Task description — Extract all of the entries and give them again, word for word.

[Saved entries]
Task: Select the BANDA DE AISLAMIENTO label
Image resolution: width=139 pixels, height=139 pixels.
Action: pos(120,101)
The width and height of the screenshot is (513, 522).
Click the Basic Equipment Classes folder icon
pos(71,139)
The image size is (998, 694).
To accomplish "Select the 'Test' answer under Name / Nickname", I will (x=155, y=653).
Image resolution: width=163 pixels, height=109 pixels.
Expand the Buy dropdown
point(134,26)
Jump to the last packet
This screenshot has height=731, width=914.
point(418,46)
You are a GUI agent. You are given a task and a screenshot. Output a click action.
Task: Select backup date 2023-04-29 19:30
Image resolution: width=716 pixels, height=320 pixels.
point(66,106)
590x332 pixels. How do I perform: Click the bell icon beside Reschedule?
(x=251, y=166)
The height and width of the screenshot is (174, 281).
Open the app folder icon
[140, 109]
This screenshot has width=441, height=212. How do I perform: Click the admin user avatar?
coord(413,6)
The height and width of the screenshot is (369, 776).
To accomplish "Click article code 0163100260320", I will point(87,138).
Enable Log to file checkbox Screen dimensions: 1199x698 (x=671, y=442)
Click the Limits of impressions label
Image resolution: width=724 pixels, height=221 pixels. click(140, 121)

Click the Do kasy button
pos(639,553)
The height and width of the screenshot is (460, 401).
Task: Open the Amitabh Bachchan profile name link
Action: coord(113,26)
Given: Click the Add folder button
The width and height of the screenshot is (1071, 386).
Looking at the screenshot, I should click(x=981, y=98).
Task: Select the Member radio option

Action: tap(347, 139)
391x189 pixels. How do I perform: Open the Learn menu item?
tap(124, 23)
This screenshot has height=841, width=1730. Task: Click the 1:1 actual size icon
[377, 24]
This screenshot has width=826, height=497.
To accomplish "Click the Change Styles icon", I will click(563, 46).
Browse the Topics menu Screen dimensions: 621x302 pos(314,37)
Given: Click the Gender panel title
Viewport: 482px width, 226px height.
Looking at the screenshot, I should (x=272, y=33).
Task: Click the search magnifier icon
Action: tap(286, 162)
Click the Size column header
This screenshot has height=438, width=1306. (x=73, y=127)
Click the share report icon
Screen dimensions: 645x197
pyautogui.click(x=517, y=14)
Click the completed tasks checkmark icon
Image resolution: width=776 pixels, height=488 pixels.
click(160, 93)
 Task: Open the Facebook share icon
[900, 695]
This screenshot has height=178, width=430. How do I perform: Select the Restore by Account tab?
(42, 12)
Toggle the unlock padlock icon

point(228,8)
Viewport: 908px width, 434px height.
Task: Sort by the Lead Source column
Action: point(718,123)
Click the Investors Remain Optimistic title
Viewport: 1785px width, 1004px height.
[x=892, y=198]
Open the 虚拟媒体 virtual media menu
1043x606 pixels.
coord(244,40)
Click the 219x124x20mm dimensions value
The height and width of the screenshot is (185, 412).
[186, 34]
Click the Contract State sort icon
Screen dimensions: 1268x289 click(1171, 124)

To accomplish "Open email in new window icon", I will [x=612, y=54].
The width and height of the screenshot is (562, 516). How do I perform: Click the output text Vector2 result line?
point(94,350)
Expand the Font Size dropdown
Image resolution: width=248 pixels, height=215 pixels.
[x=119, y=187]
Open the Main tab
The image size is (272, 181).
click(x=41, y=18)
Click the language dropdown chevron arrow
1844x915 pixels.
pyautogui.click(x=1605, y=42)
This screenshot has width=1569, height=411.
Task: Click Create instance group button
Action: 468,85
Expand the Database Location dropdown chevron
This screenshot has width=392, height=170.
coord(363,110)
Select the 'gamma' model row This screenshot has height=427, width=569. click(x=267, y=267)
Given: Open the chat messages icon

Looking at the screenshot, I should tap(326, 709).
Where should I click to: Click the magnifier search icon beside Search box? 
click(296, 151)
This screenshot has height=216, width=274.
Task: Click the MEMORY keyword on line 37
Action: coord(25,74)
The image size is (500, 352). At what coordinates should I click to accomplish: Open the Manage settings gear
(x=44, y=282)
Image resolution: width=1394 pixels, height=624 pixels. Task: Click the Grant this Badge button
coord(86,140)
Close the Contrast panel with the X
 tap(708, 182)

Completed task —
Task: Select the BANDA DE AISLAMIENTO label
Image resolution: width=139 pixels, height=139 pixels.
Action: pos(120,101)
The width and height of the screenshot is (513, 522).
Click the Basic Equipment Classes folder icon
pos(71,139)
The image size is (998, 694).
To accomplish "Select the 'Test' answer under Name / Nickname", I will (x=155, y=653).
Image resolution: width=163 pixels, height=109 pixels.
Expand the Buy dropdown
point(134,26)
Jump to the last packet
This screenshot has height=731, width=914.
point(418,46)
You are a GUI agent. You are given a task and a screenshot. Output a click action.
Task: Select backup date 2023-04-29 19:30
Image resolution: width=716 pixels, height=320 pixels.
point(66,106)
590x332 pixels. How do I perform: Click the bell icon beside Reschedule?
(x=251, y=166)
The height and width of the screenshot is (174, 281).
Open the app folder icon
[140, 109]
This screenshot has width=441, height=212. How do I perform: Click the admin user avatar?
coord(413,6)
The height and width of the screenshot is (369, 776).
To accomplish "Click article code 0163100260320", I will point(87,138).
Enable Log to file checkbox Screen dimensions: 1199x698 (x=671, y=442)
Click the Limits of impressions label
Image resolution: width=724 pixels, height=221 pixels. click(140, 121)

Click the Do kasy button
pos(639,553)
The height and width of the screenshot is (460, 401).
Task: Open the Amitabh Bachchan profile name link
Action: coord(113,26)
Given: Click the Add folder button
The width and height of the screenshot is (1071, 386).
Looking at the screenshot, I should click(x=981, y=98).
Task: Select the Member radio option

Action: tap(347, 139)
391x189 pixels. How do I perform: Open the Learn menu item?
tap(124, 23)
This screenshot has height=841, width=1730. Task: Click the 1:1 actual size icon
[377, 24]
This screenshot has width=826, height=497.
To accomplish "Click the Change Styles icon", I will click(563, 46).
Browse the Topics menu Screen dimensions: 621x302 pos(314,37)
Given: Click the Gender panel title
Viewport: 482px width, 226px height.
Looking at the screenshot, I should (x=272, y=33).
Task: Click the search magnifier icon
Action: tap(286, 162)
Click the Size column header
This screenshot has height=438, width=1306. (x=73, y=127)
Click the share report icon
Screen dimensions: 645x197
pyautogui.click(x=517, y=14)
Click the completed tasks checkmark icon
Image resolution: width=776 pixels, height=488 pixels.
click(160, 93)
 Task: Open the Facebook share icon
[900, 695]
This screenshot has height=178, width=430. How do I perform: Select the Restore by Account tab?
(42, 12)
Toggle the unlock padlock icon

point(228,8)
Viewport: 908px width, 434px height.
Task: Sort by the Lead Source column
Action: point(718,123)
Click the Investors Remain Optimistic title
Viewport: 1785px width, 1004px height.
[x=892, y=198]
Open the 虚拟媒体 virtual media menu
1043x606 pixels.
coord(244,40)
Click the 219x124x20mm dimensions value
The height and width of the screenshot is (185, 412).
[186, 34]
Click the Contract State sort icon
Screen dimensions: 1268x289 click(1171, 124)

To accomplish "Open email in new window icon", I will [x=612, y=54].
The width and height of the screenshot is (562, 516). How do I perform: Click the output text Vector2 result line?
point(94,350)
Expand the Font Size dropdown
Image resolution: width=248 pixels, height=215 pixels.
[x=119, y=187]
Open the Main tab
The image size is (272, 181).
click(x=41, y=18)
Click the language dropdown chevron arrow
1844x915 pixels.
pyautogui.click(x=1605, y=42)
This screenshot has width=1569, height=411.
Task: Click Create instance group button
Action: 468,85
Expand the Database Location dropdown chevron
This screenshot has width=392, height=170.
coord(363,110)
Select the 'gamma' model row This screenshot has height=427, width=569. click(x=267, y=267)
Given: Open the chat messages icon

Looking at the screenshot, I should tap(326, 709).
Where should I click to: Click the magnifier search icon beside Search box? 
click(296, 151)
This screenshot has height=216, width=274.
Task: Click the MEMORY keyword on line 37
Action: coord(25,74)
The image size is (500, 352). At what coordinates should I click to accomplish: Open the Manage settings gear
(x=44, y=282)
Image resolution: width=1394 pixels, height=624 pixels. Task: Click the Grant this Badge button
coord(86,140)
Close the Contrast panel with the X
 tap(708, 182)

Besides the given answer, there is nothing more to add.